Oireachtas Joint and Select Committees

Wednesday, 24 January 2018

Joint Oireachtas Committee on Future of Mental Health Care

Community Health Care Organisations: Discussion (Resumed)

1:30 pm

Ms Mary Walshe:

Our first port of call from a nursing perspective to ensure safety and stability in a team is overtime. We have to monitor that because we also have the European working time directives regarding hours of work. We also have to ensure that staff health and well-being is looked after. We appreciate it when experienced staff put themselves forward for overtime. Due to the cost of living in Dublin, staff living within the Dublin circle tend to do some shifts on overtime.

From that perspective, we really welcome that and the team appreciates that. It is important that we look after staff health and well-being. We had a staff health and well-being week in November. It was very well attended by staff. They really appreciated the fact that we acknowledged it. Mindfulness courses that were offered were booked out. We appreciate that it is really important.

In respect of nursing in particular, we have produced the numbers relating to increasing the student numbers. Someone working in London has a London weighting. We do not have that in Dublin, which would acknowledge the increased cost of living in Dublin, such as housing. This may need to be looked at not just for nursing and the health service but the public sector in general. It is something that may be helpful to retain people in Dublin because people are moving outside it to buy housing. Even though our colleagues in the other areas are picking up very experienced staff, the fact is that there is still not enough for even down the country. It is a problem in Dublin. Someone working in London has a London weighting, which may be something that needs to be looked with regard to retaining experienced and skilled professionals within the public service. We have looked at recruitment abroad to ensure that nurses meet the register requirements from a mental health point of view. They are not there in mental health nursing in comparison so they will not be eligible to register on the nursing register. That is an issue whereas our acute hospitals and other areas have been able to recruit from India, the Philippines and so on. That is all being reviewed and looked at as well.

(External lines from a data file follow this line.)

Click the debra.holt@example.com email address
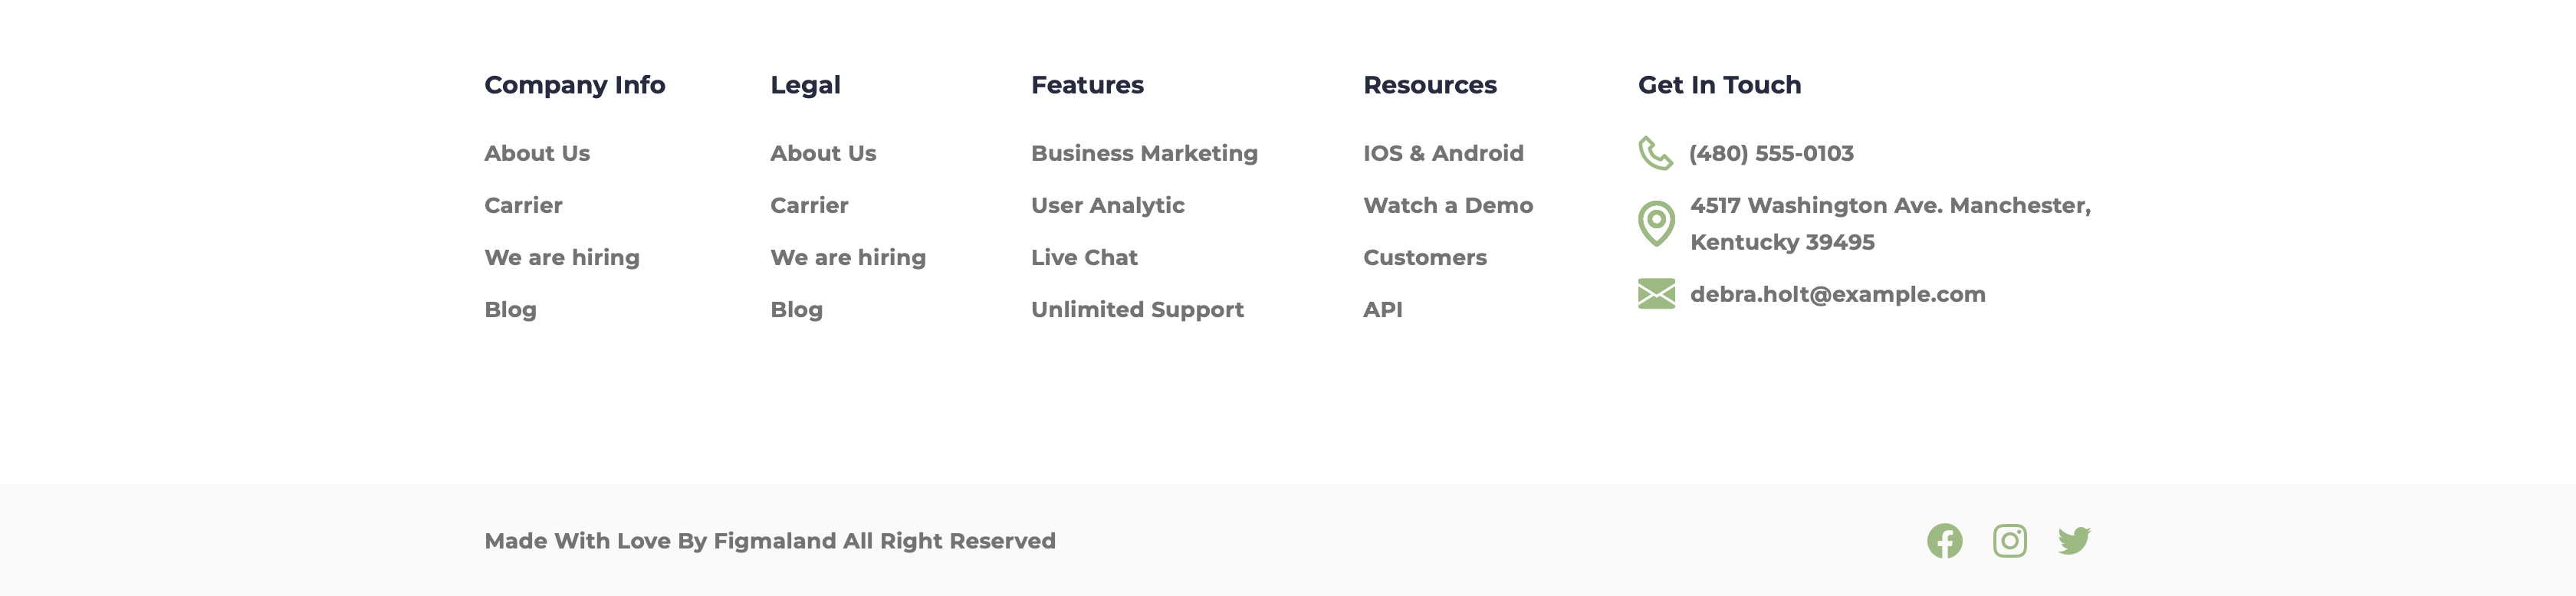1837,294
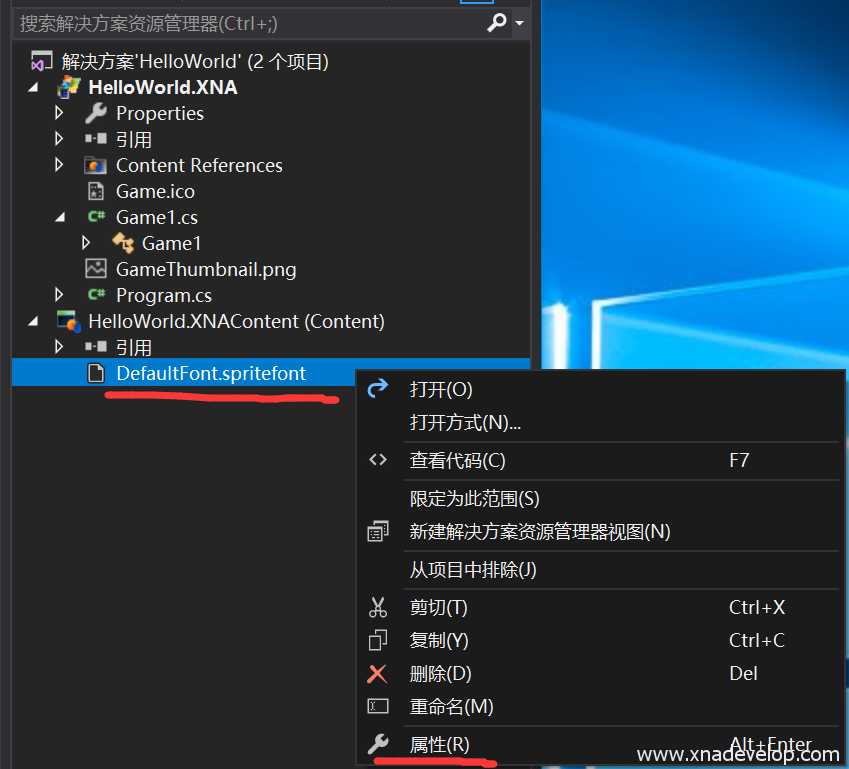The image size is (849, 769).
Task: Select the HelloWorld solution node
Action: tap(195, 62)
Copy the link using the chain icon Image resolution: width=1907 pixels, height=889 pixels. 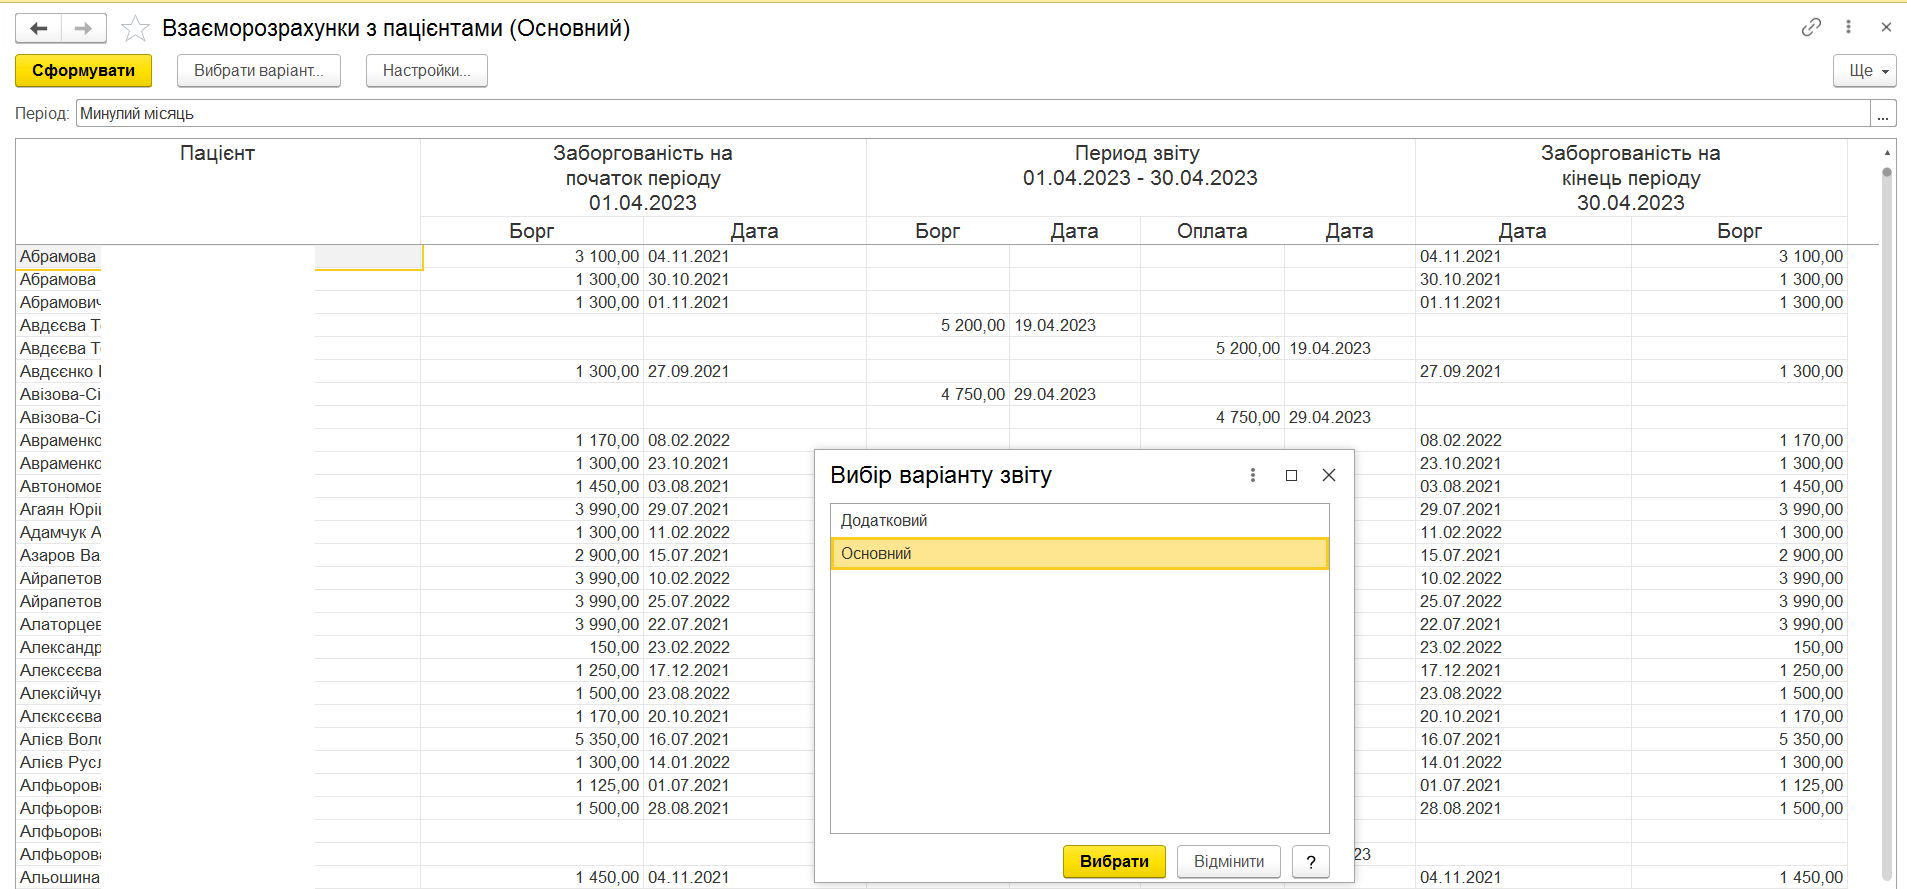pyautogui.click(x=1811, y=27)
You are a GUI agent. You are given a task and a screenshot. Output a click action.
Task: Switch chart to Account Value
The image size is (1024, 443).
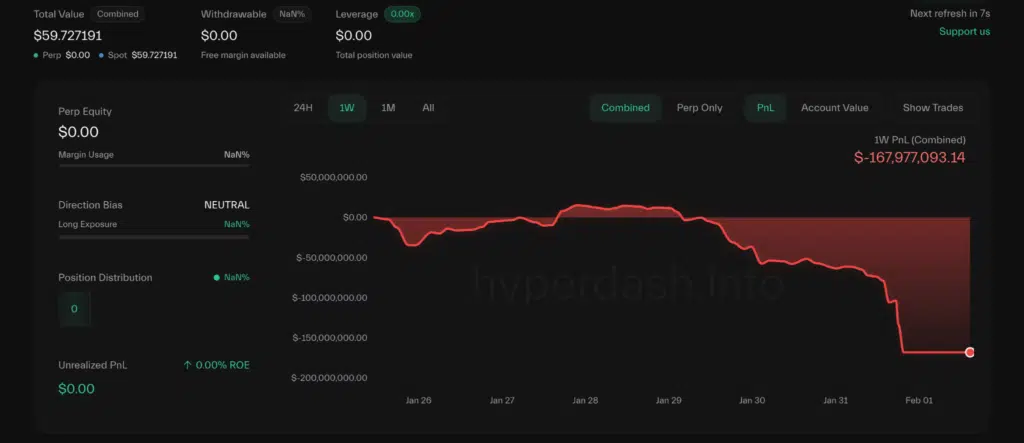pyautogui.click(x=834, y=108)
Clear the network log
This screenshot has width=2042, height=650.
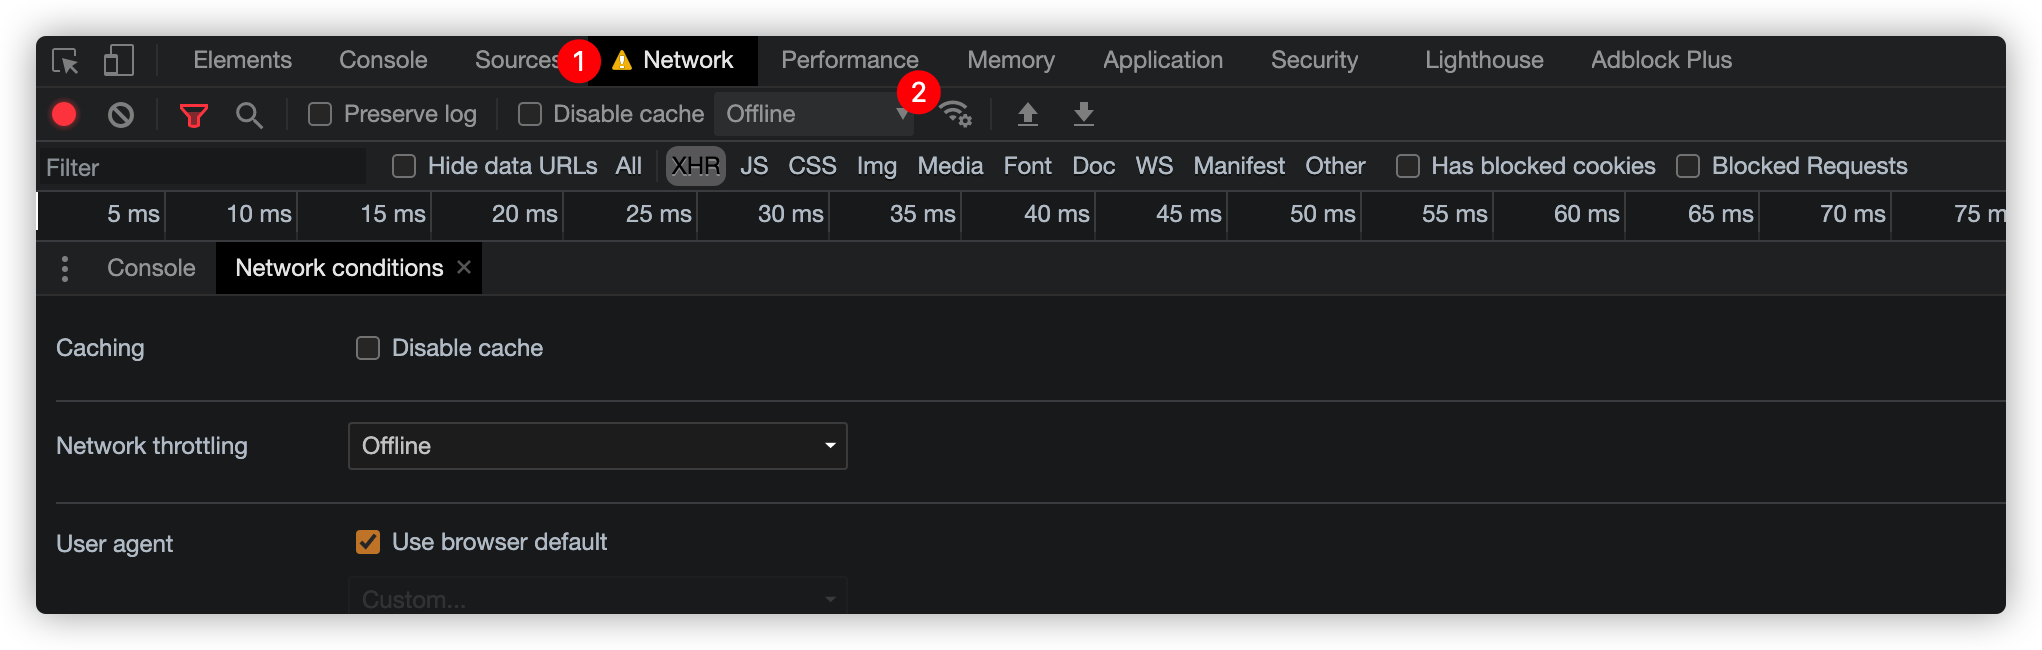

We have put additional funding into ongoing education and training because that does retain staff. People do want to do higher diplomas and masters. A number of nurses in our area are doing PhDs and we have encouraged and supported that. Again, it is about retaining skilled people and valuing them within our service. We have had Christmas campaigns at the airport in our area because it is very close to us. We have done all the local recruitment. We have done what we can to retain it. As Mr. Walsh has said, we got more than 111 development posts over recent years but it only resulted in 83 whole-time equivalent additional on the census in 2017, so it is an ongoing piece. We have lost quite a lot of senior nurses from the system because they could retire at 55. That has been closed off but we have lost quite experienced nurses from the system because they were able to retire at 55. That has just changed but we have certainly lost quite a lot of people over recent years. I might defer to Ms Walsh with regard to the queries on the teams.